An HDTV image shot in 24p, or 24 fps progressive scanning, gives a less frequent scanning rate or slower temporal resolution. Shooting in 24p means it takes longer to scan a full frame because successive lines must be scanned. A 24p frame rate creates a softer, film-like look. In 24p, rapid motion is not advisable because the slower temporal resolution cannot capture enough motion detail to track the action clearly.
One of the reasons 24p was developed as a standard was to match 35mm motion picture film, both in terms of temporal and spatial resolution. Certain television programs that originated in SD video are converted to HDTV for archival and sometimes broadcast purposes. However, shows that were created after the advent of HDTV, but during the time HDTV standards were still being defined, turned to film for production purposes. This allowed the shows to be both archived in film, an established medium, and converted to any video standard at a later date.

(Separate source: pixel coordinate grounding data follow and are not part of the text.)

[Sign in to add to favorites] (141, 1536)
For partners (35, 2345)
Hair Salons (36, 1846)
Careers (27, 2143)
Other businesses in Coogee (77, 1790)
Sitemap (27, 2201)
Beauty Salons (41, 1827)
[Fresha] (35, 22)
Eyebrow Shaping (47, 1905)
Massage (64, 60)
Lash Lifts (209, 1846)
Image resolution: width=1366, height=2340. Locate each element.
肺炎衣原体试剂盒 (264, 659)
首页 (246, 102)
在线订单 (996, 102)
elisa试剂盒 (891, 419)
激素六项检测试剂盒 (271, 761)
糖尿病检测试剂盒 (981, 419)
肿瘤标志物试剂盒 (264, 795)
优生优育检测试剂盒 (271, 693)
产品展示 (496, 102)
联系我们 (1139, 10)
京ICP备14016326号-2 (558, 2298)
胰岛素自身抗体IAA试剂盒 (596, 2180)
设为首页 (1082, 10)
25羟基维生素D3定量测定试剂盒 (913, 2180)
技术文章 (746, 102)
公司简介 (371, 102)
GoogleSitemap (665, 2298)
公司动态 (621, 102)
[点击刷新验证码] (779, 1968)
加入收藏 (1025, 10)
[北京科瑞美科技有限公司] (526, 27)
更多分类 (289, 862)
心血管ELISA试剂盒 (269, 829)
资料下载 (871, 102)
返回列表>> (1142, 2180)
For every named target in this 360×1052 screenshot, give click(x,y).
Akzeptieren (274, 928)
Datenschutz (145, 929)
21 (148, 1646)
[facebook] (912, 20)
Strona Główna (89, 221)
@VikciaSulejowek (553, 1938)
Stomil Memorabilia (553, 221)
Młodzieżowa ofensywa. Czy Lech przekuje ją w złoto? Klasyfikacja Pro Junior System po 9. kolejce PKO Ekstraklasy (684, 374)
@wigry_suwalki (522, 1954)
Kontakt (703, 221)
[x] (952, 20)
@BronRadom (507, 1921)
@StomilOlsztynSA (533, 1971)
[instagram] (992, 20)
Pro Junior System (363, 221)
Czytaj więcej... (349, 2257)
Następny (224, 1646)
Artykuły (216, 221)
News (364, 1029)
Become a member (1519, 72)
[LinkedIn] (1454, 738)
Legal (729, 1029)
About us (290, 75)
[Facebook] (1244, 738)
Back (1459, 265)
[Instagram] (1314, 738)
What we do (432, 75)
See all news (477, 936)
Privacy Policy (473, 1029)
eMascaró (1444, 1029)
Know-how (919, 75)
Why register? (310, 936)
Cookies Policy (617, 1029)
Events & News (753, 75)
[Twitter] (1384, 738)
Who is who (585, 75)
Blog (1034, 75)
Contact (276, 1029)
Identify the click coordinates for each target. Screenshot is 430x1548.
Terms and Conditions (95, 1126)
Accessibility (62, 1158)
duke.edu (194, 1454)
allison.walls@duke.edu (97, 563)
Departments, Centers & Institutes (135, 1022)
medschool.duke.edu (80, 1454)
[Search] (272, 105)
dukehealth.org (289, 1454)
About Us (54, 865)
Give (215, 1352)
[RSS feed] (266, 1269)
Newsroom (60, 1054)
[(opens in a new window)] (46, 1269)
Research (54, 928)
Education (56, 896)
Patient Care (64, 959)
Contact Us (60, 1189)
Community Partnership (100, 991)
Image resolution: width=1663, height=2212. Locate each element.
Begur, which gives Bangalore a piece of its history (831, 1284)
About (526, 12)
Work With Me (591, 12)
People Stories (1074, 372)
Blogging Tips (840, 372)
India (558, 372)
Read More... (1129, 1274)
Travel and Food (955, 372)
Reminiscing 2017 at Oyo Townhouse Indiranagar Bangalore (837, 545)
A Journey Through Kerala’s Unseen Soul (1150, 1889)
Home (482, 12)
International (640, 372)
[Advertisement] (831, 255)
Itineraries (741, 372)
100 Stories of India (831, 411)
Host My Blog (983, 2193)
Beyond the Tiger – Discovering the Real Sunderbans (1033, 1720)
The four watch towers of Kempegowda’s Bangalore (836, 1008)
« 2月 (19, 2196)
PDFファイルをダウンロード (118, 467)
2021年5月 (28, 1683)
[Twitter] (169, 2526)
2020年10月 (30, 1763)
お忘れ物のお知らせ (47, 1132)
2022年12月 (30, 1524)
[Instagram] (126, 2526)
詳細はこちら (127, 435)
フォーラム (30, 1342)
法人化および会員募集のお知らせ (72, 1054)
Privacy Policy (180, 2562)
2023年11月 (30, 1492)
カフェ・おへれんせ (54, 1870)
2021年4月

Digital video uses a data stream to carry picture information, but there is also non-picture data mixed in with it. Some of this non-picture data contains sync and color information, and some of it contains information about the picture data stream itself. This digital data stream also contains information about which standards are being used.
In analog video signals, the vertical blanking interval between fields was used to carry synchronizing information and eventually included test signals, timecode and closed captioning data. In digital video this data has now been incorporated into the data stream and is included under the heading of VANC, or vertical ancillary data. VANC is created and encoded into the data stream through a data encoder that creates and can also retrieve the information. The data to be encoded is programmed in by the operator through a series of menus built into the encoder.
In addition to VANC, there is also HANC or horizontal ancillary data. This is analogous to the data carried in the horizontal blanking interval that relates to line-by-line synchronization and color synchronization.